Aufgaben -
**1)** Wie lautet der Satz „Ein Talent war damals zur Zeit Jesu eine große Summe Geld.“ aus dem Dokumenttext auf Englisch?
**2)** Beantworte diese Fragen zum Dokumenttext:
(a) Woher stammt die Redensart vom Licht und dem Scheffel?
(b) Welchem Jahresgehalt entsprach ein Talent ungefähr?
(c) Was hält den dritten Mann davon ab, sein Potential zu nutzen?
**3)** Wiederhole wortgetreu den Abschnitt des Dokumenttexts von „Die Redensart vom“ bis einschließlich „mit ihnen geht!“.

Dokumenttext -
* * * * * * * * *
Statt stolz auf ihren Erfolg zu sein, schauen sie neidisch auf das, was andere zustande gebracht haben und denken: „Das könnte ich nie…“ Und dabei übersehen sie, wie viel Mühe und Arbeit es die anderen gekostet hat, so erfolgreich zu sein.
„Impostor-Syndrom“ nennen manche Leute dieses Phänomen scherzhaft, „Hochstapler-Syndrom“, und es scheint etwas zu sein, was viele Leute kennen.
Die Redensart vom Licht und dem Scheffel stammt aus der Bibel. In der Bergpredigt ermahnt Jesus seine Jünger, ihren Glauben nicht zu verstecken, nicht so zu tun, als seien sie keine gläubigen Menschen. Ihr seid das Licht der Welt! sagt Jesus. Dieses Licht kann nicht verborgen bleiben, ebenso wenig wie die Stadt auf einem Berg, die man von weithin sieht; ebenso wenig wie das Salz in der Suppe, das man schon beim ersten Schluck auf der Zunge spürt. Und man zündet doch kein Licht an, um es dann unter einem Eimer zu verstecken! Redet von eurem Glauben, gebt weiter, was ihr geschenkt bekommen habt, tragt das Wort, das Hoffnung weckt, hinaus zu den Menschen, die keine Hoffnung haben, die traurig sind und sich fürchten vor Hunger und Krieg, vor Elend und Einsamkeit; sagt ihnen, dass Gott mit ihnen geht!
Auch das Bild von den verborgenen Talenten stammt aus der Bibel. Ein Talent war damals zur Zeit Jesu eine große Summe Geld. So viel Silber, wie ein Mann tragen kann – das war ein Talent. Ungefähr das Jahresgehalt eines Tischlers oder eines Bäckers. Ein Vermögen!
In der Erzählung, die Jesus seinen Jüngern vorträgt, geht es um drei Männer, Haushalter eines reichen und mächtigen Mannes, die sein Geld verwalten sollen, solange der im Ausland ist. Jeder bekommt einen Teil, nicht jeder das gleiche, aber der reiche Mann kennt seine Leute, und er verteilt das Geld je nachdem, was er ihnen zutraut. Vielleicht ist es ja so eher gerecht, jedem nach seiner Fähigkeit zu geben, was er tragen kann, als allen das Selbe anzuvertrauen.
Der erste geht hin und nutzt die Macht und das Vermögen, das ihm gegeben wurde, und er tut das sehr erfolgreich. Der zweite hat weniger zur Verfügung, aber auch er hat Erfolg. Der dritte hat nur wenig zur Verfügung, aber was schlimmer ist, er traut sich selbst nichts zu. Und darum nutzt er nicht, was ihm gegeben wurde. Es ist nicht Faulheit, auch wenn es später in der Geschichte so genannt wird, es ist Angst und mangelndes Selbstvertrauen, die diesen Menschen davon abhalten, sein Potential zu nutzen.
* * * * * * * * *
Ausgangsmaterial -
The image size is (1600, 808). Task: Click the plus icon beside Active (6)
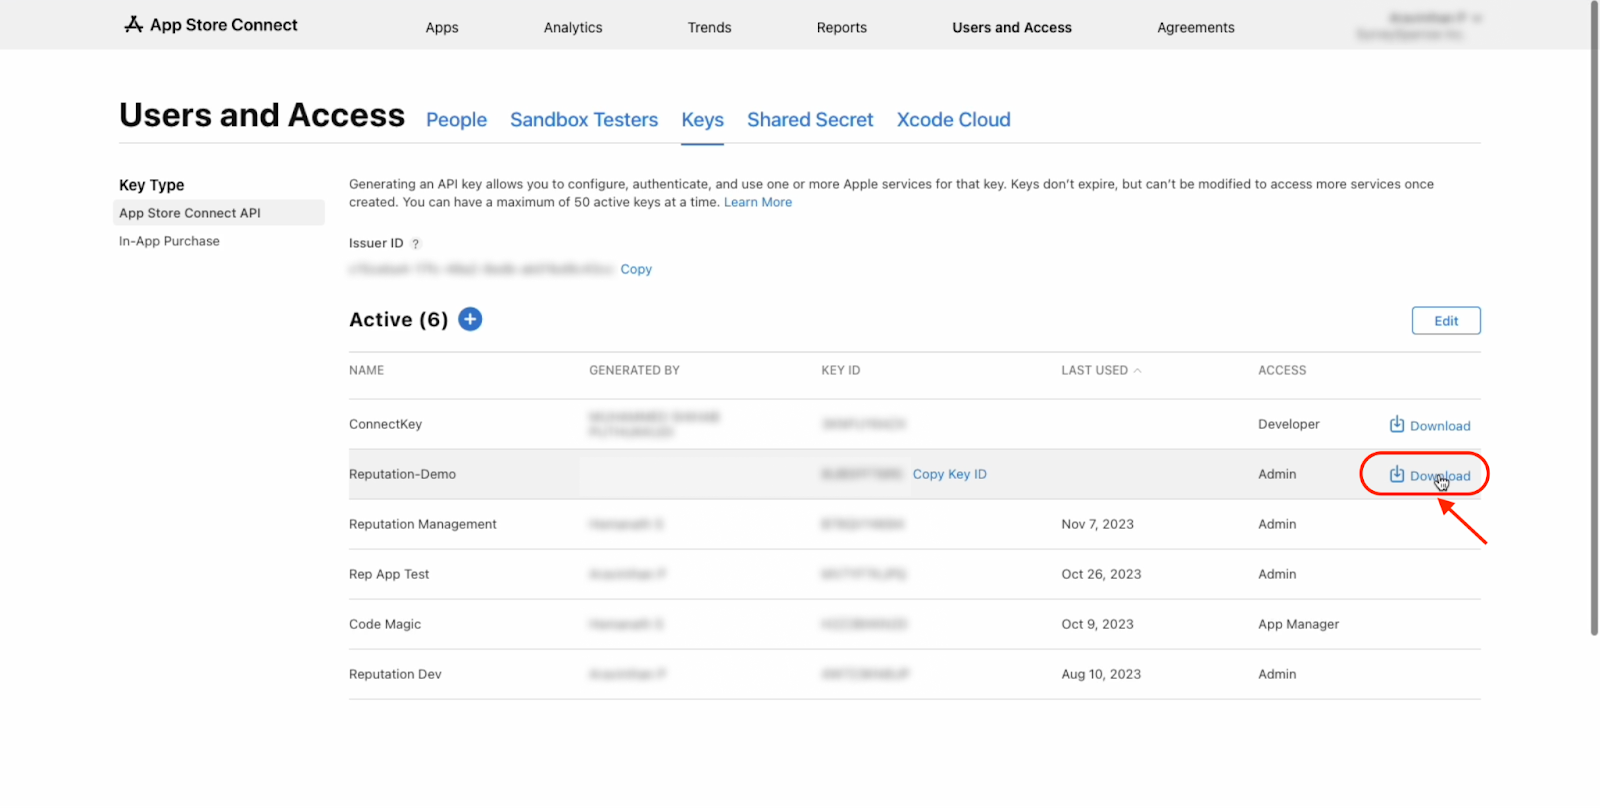pos(470,319)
* * * * * * * * *
Schriftliche Antworten -
**1)** At the time of Jesus, a talent was a large sum of money.

**2)**
(a) Aus der Bibel, aus der Bergpredigt.
(b) Ungefähr dem Jahresgehalt eines Tischlers oder eines Bäckers.
(c) Angst und mangelndes Selbstvertrauen.

**3)**
Die Redensart vom Licht und dem Scheffel stammt aus der Bibel. In der Bergpredigt ermahnt Jesus seine Jünger, ihren Glauben nicht zu verstecken, nicht so zu tun, als seien sie keine gläubigen Menschen. Ihr seid das Licht der Welt! sagt Jesus. Dieses Licht kann nicht verborgen bleiben, ebenso wenig wie die Stadt auf einem Berg, die man von weithin sieht; ebenso wenig wie das Salz in der Suppe, das man schon beim ersten Schluck auf der Zunge spürt. Und man zündet doch kein Licht an, um es dann unter einem Eimer zu verstecken! Redet von eurem Glauben, gebt weiter, was ihr geschenkt bekommen habt, tragt das Wort, das Hoffnung weckt, hinaus zu den Menschen, die keine Hoffnung haben, die traurig sind und sich fürchten vor Hunger und Krieg, vor Elend und Einsamkeit; sagt ihnen, dass Gott mit ihnen geht!